人生を振り返ってみました。すると、なんでか知りませんがよく褒められたのは言葉でした。喋るでも、書くでも、歌うでも。わたしは絵がうまくなりたくて、描けるようになりたくて、人生の初期をひたすら水色シャーペンとケント紙とハイテックC0.4と丸ペンとレタリングゾルKとラジオから流れる音楽とで過ごしていました。私はきれいな線が引ければ絵を描ける人になれると浅はかにも幸せに信じていました。それは三分の一くらい正しく、残りはさびしいものでした。

言葉。

大学は哲学科に進学しました。小学生のころから「四年制大学の文学部というものにゆく大学生になりたい」という形の夢を持っていました。行った先は飯田橋の法政大学でした。大学院まで行きました。名ばかり院生だと今でも感じています。頭に残っているのは存在と時間の一部、杣道、そして判断力批判のかけらたち。

絵が仕事になって数年が経ちました。

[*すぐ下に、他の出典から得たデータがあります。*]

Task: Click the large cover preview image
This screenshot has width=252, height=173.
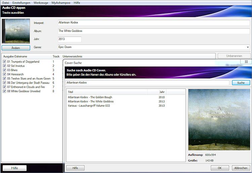Action: click(219, 119)
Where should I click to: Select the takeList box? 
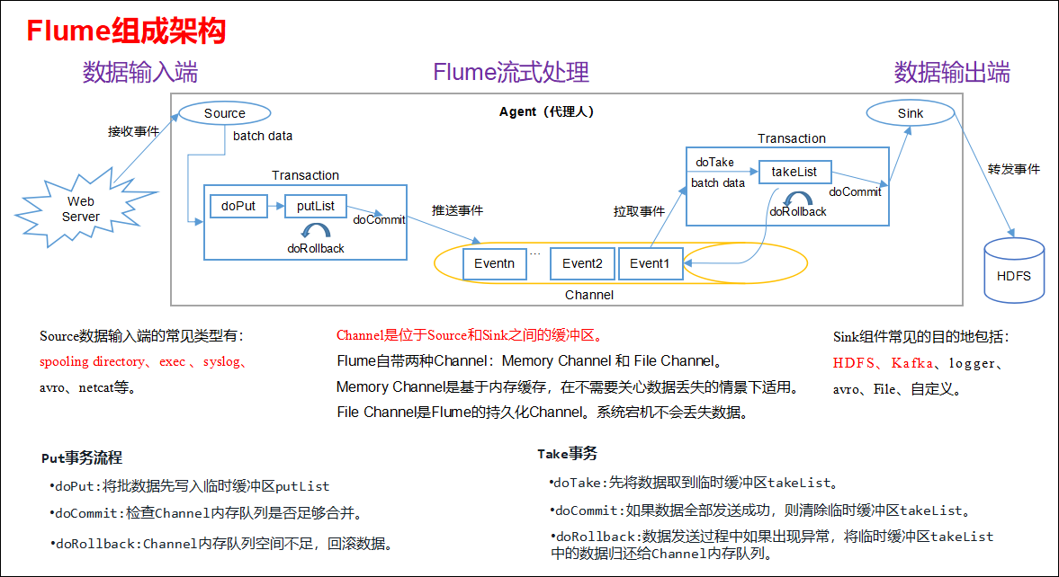click(x=794, y=171)
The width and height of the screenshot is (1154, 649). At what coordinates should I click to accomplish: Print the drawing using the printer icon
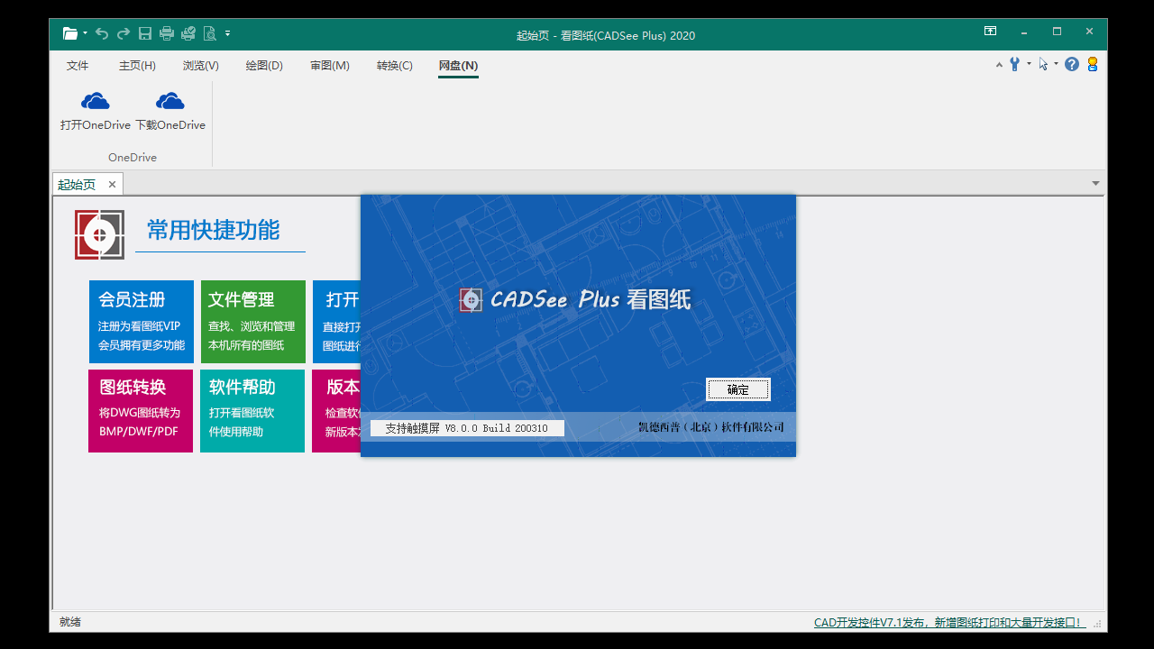point(166,33)
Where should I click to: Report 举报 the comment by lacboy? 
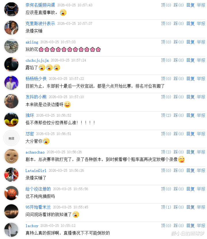pos(201,225)
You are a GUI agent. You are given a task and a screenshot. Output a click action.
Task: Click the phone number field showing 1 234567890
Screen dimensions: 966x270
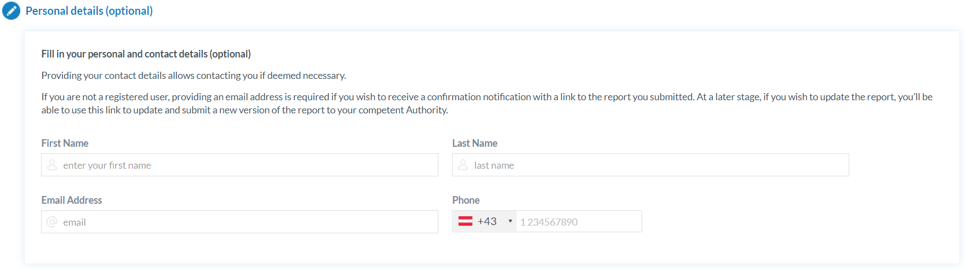(x=578, y=222)
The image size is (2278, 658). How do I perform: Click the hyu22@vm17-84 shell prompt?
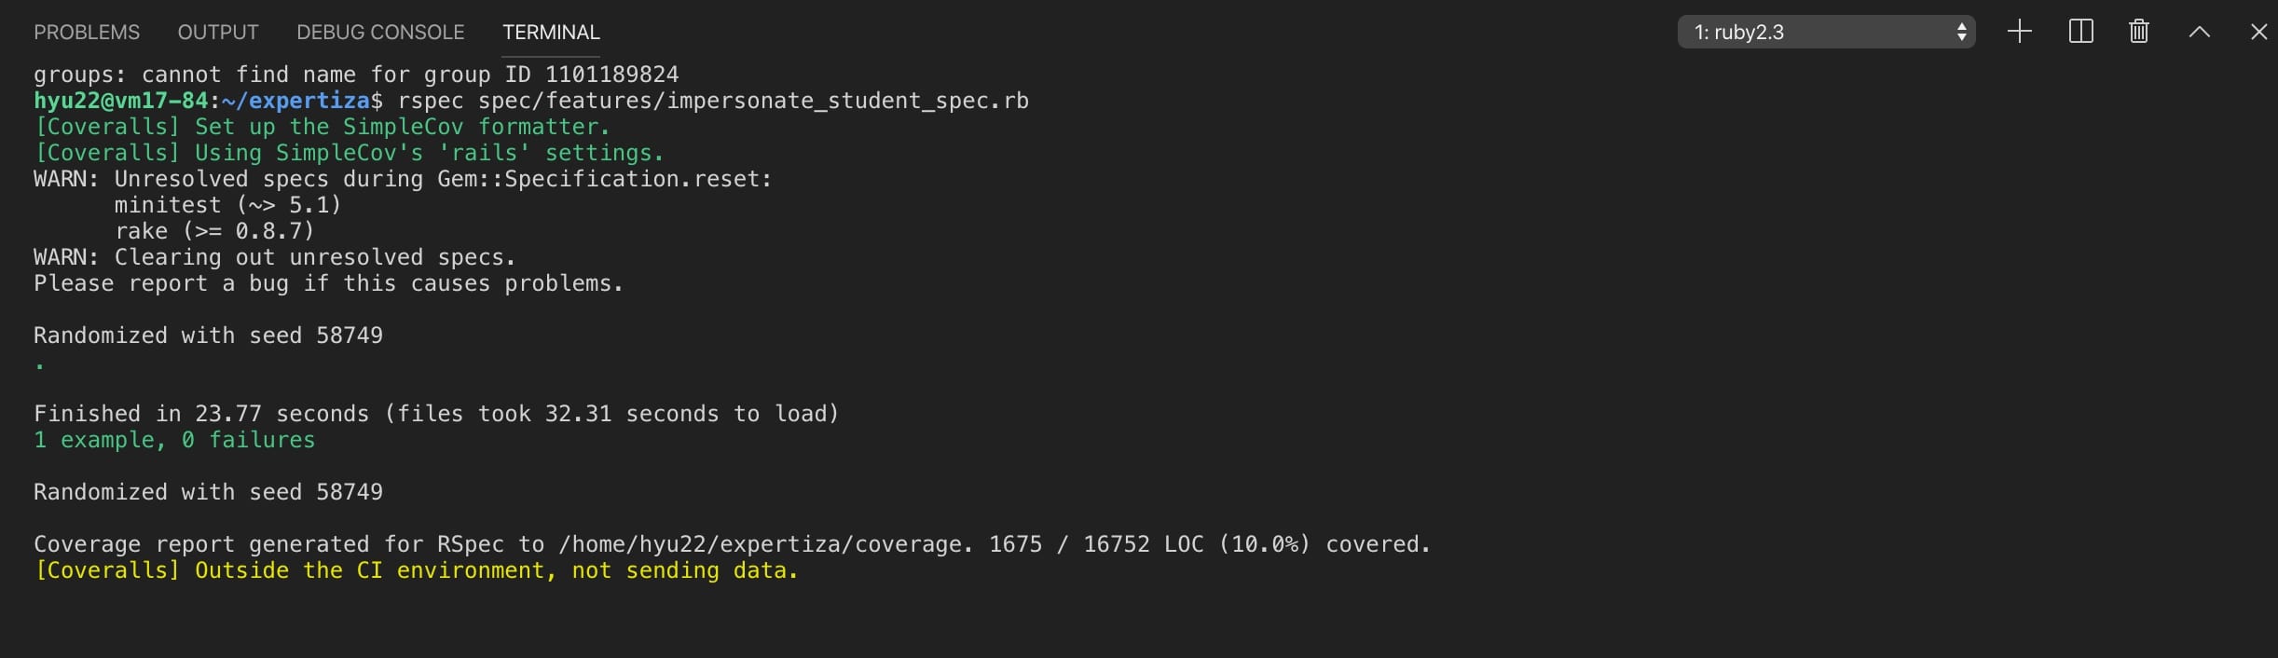[x=121, y=101]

いまだに信じられませんが、ご依頼をいただけるようになり、毎日何かしら描いていたり、描くための準備をしていたりします。

大学の終わりごろに始めたバンドも、メンバーが変わりながらももう10年になります。バンドを始めるために覚えたギターも、いまはキーボードメインで、私はどこへ行くんだろうと、夕べレコーディング用の追加英詩を頭に躍らせながら考えていました。白紙でしかないけれど。

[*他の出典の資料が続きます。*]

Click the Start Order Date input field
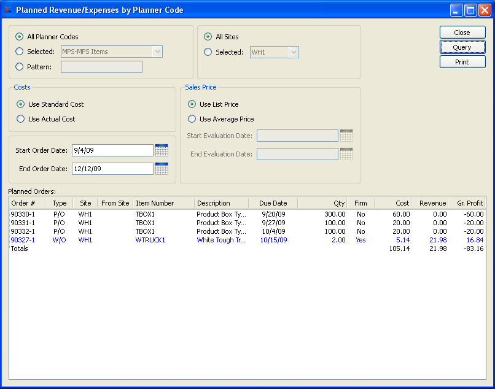The height and width of the screenshot is (389, 495). [x=111, y=150]
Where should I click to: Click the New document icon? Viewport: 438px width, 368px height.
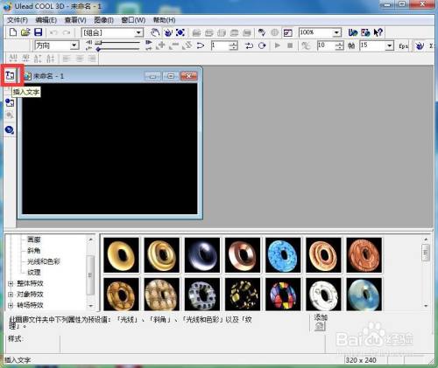tap(13, 32)

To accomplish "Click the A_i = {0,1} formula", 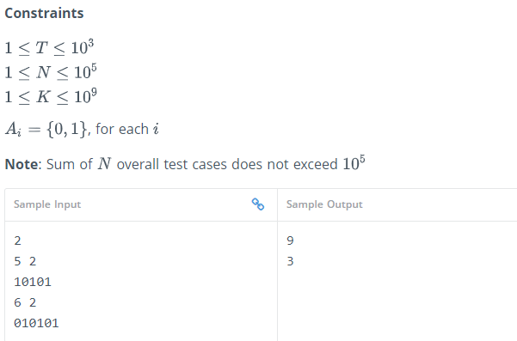I will click(x=46, y=129).
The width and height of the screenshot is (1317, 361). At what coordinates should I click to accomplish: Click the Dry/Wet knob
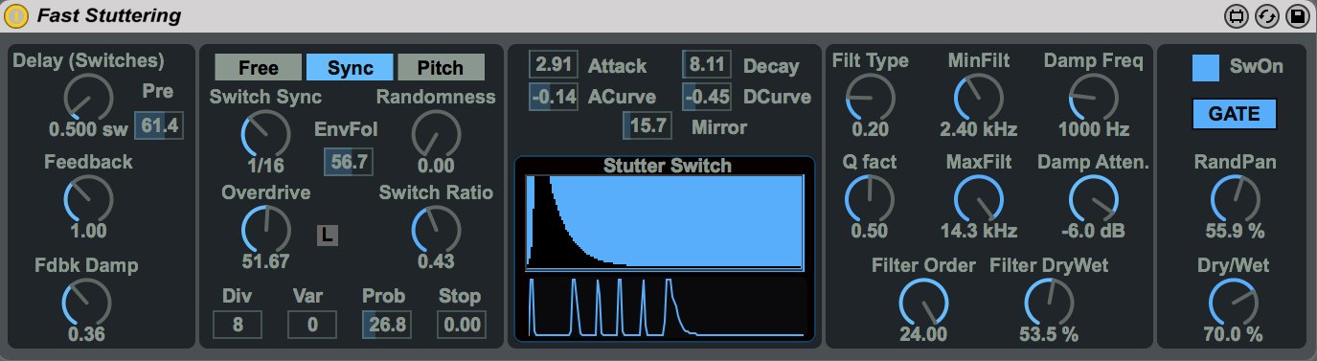point(1234,304)
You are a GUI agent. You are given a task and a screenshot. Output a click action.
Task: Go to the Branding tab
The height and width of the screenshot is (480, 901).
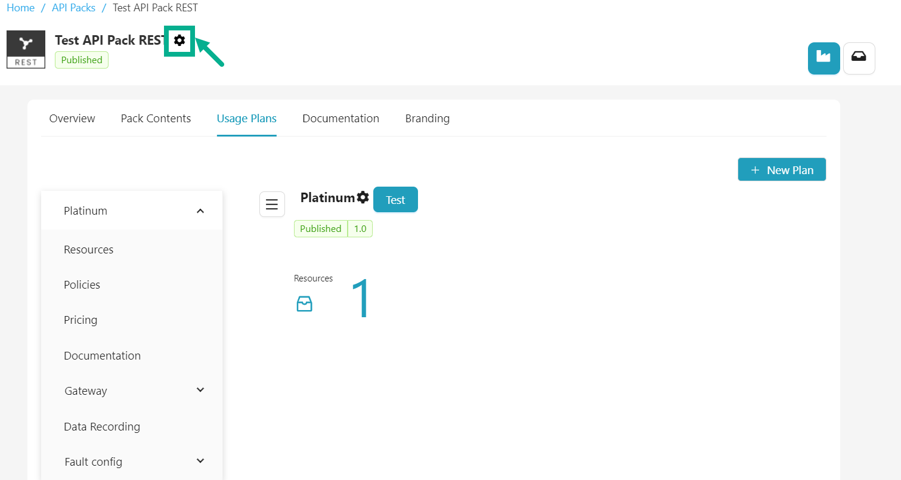coord(427,119)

いつでもペンと、白紙のノートがわたしの友であり、恋人であり、あああなたはわたしなのです。ベローチェに入り、お気に入りの隅の席で、紅茶をそのままにしながら開いたノートに走らせたお気に入りのペンの先から出てくる言葉、ことば、あなたに会えるのはその瞬間だけで、わたしは、あなたにずっと会いたいのに、会えない時のほうが多い人生になりました。

あなたとたくさん話して、紅茶を何杯も買って、たまにスコーンもかじって、文庫本を読んで、有線とiPodと隣の老婦人同士のおしゃべりとを耳に入れながら、どんな日々が待っているんだろうとあなたと話していたあのころと、いったい何が変わったのかといえば、夢を一つ叶えて、そしてあなたに会う時間がめっきり減ってしまったということと。

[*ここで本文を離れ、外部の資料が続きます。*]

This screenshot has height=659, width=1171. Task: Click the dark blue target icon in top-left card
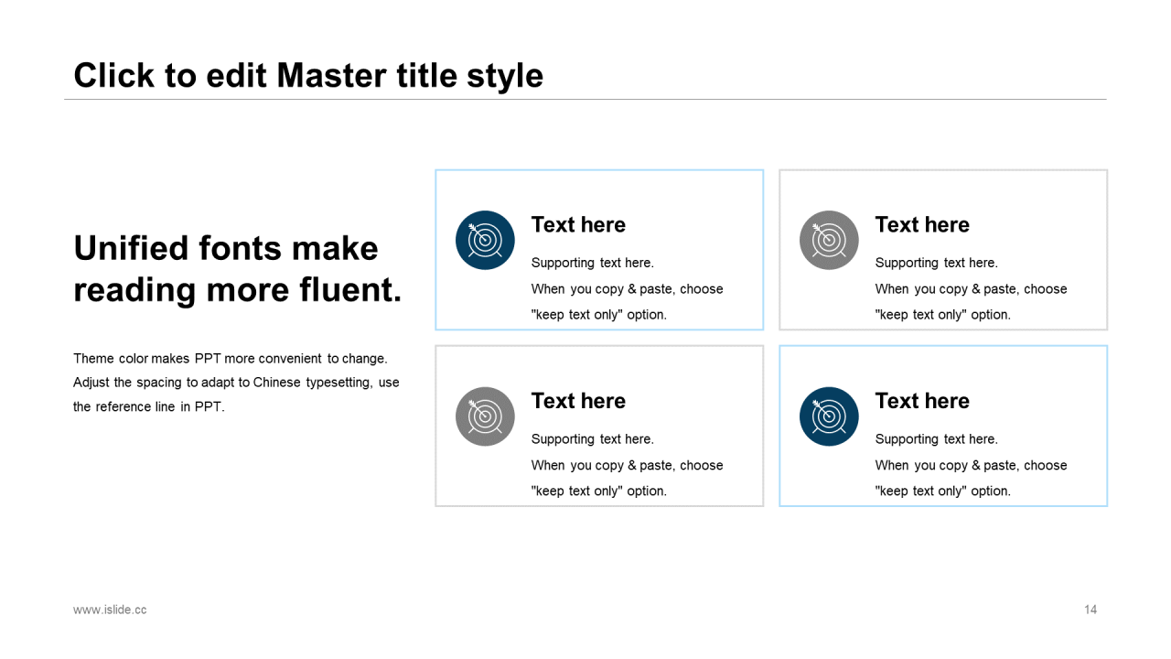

わんわんと泣きたくなることは、いつまでもなくならないものですね。


はじめましては素敵なものです。さよならが苦手なわたしは、いつでも白紙の中に飛び込む。わたしは言葉で考えて、感じて、そうして何を出してゆけるのだろうか。

こんばんわ。もう夢の中であろうあなたは、これをいつ読むんだろう。

はじめまして。どうぞ、またね。